• [Assigned task] Your task is to copy the stretch of lines in the records below that begins with the line containing "Privacy Policy (82, 2410)" and ends with the line containing "[Rumah Limasan Hangus", exactly as written, with nothing added.

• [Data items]
Content starts
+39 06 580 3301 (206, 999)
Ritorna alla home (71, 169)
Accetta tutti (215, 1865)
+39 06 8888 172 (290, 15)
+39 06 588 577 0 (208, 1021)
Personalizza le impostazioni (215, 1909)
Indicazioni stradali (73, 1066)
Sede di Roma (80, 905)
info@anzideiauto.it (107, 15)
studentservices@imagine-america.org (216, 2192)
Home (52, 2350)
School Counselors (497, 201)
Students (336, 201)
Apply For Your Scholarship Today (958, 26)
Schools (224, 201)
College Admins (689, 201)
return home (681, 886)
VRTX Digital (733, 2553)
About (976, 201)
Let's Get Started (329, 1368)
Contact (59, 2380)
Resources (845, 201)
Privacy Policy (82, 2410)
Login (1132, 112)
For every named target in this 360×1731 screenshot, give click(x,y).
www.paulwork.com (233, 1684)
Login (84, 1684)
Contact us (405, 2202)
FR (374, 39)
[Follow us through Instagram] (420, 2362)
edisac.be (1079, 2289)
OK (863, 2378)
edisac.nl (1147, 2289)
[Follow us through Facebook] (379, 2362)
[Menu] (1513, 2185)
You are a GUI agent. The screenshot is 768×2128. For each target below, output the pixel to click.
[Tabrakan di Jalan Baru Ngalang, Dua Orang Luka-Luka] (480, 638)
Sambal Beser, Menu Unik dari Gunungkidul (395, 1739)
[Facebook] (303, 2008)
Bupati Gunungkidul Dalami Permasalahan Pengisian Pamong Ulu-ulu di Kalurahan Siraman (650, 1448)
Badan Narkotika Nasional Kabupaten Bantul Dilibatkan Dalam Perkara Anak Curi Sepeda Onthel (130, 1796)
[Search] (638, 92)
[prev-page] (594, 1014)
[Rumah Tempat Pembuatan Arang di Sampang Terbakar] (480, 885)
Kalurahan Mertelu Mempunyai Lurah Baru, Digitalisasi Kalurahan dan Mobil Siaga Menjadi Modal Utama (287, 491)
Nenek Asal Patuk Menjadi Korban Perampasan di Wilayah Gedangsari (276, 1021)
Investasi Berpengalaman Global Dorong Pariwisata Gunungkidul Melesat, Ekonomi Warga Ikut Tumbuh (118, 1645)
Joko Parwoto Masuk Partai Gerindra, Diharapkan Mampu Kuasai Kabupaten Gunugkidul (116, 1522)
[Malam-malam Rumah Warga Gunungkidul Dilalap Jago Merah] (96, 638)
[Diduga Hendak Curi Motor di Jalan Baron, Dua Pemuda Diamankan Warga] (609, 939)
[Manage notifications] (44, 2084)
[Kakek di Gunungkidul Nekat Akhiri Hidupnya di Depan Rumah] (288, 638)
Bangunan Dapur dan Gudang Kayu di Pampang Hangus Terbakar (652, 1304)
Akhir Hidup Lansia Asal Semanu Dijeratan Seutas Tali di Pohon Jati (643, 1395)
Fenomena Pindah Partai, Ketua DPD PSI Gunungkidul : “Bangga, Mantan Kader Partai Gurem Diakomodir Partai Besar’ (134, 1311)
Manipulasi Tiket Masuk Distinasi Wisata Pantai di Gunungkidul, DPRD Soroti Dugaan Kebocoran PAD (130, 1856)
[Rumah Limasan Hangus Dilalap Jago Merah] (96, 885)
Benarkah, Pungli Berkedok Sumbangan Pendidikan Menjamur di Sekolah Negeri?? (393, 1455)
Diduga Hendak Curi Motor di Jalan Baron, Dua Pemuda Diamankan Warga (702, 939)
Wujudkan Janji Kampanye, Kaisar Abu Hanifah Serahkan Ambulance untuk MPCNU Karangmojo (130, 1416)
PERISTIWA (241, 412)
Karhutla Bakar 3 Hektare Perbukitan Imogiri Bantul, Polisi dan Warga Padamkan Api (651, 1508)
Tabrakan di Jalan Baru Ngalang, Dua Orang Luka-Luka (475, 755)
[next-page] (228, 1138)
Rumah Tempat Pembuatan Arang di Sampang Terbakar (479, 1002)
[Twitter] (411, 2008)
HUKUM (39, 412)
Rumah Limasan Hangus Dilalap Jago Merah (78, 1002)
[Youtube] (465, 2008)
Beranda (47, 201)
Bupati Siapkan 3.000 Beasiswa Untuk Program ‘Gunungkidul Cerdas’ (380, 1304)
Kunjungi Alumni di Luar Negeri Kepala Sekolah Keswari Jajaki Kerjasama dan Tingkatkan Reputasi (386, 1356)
Content ends
• [Written solution]
Privacy Policy (82, 2410)
Login (1132, 112)
For every named target in this 360×1731 screenshot, give click(x,y).
www.paulwork.com (233, 1684)
Login (84, 1684)
Contact us (405, 2202)
FR (374, 39)
[Follow us through Instagram] (420, 2362)
edisac.be (1079, 2289)
OK (863, 2378)
edisac.nl (1147, 2289)
[Follow us through Facebook] (379, 2362)
[Menu] (1513, 2185)
You are a GUI agent. The screenshot is 768×2128. For each target below, output the pixel to click.
[Tabrakan di Jalan Baru Ngalang, Dua Orang Luka-Luka] (480, 638)
Sambal Beser, Menu Unik dari Gunungkidul (395, 1739)
[Facebook] (303, 2008)
Bupati Gunungkidul Dalami Permasalahan Pengisian Pamong Ulu-ulu di Kalurahan Siraman (650, 1448)
Badan Narkotika Nasional Kabupaten Bantul Dilibatkan Dalam Perkara Anak Curi Sepeda Onthel (130, 1796)
[Search] (638, 92)
[prev-page] (594, 1014)
[Rumah Tempat Pembuatan Arang di Sampang Terbakar] (480, 885)
Kalurahan Mertelu Mempunyai Lurah Baru, Digitalisasi Kalurahan dan Mobil Siaga Menjadi Modal Utama (287, 491)
Nenek Asal Patuk Menjadi Korban Perampasan di Wilayah Gedangsari (276, 1021)
Investasi Berpengalaman Global Dorong Pariwisata Gunungkidul Melesat, Ekonomi Warga Ikut Tumbuh (118, 1645)
Joko Parwoto Masuk Partai Gerindra, Diharapkan Mampu Kuasai Kabupaten Gunugkidul (116, 1522)
[Malam-malam Rumah Warga Gunungkidul Dilalap Jago Merah] (96, 638)
[Diduga Hendak Curi Motor di Jalan Baron, Dua Pemuda Diamankan Warga] (609, 939)
[Manage notifications] (44, 2084)
[Kakek di Gunungkidul Nekat Akhiri Hidupnya di Depan Rumah] (288, 638)
Bangunan Dapur dan Gudang Kayu di Pampang Hangus Terbakar (652, 1304)
Akhir Hidup Lansia Asal Semanu Dijeratan Seutas Tali di Pohon Jati (643, 1395)
Fenomena Pindah Partai, Ketua DPD PSI Gunungkidul : “Bangga, Mantan Kader Partai Gurem Diakomodir Partai Besar’ (134, 1311)
Manipulasi Tiket Masuk Distinasi Wisata Pantai di Gunungkidul, DPRD Soroti Dugaan Kebocoran PAD (130, 1856)
[Rumah Limasan Hangus Dilalap Jago Merah] (96, 885)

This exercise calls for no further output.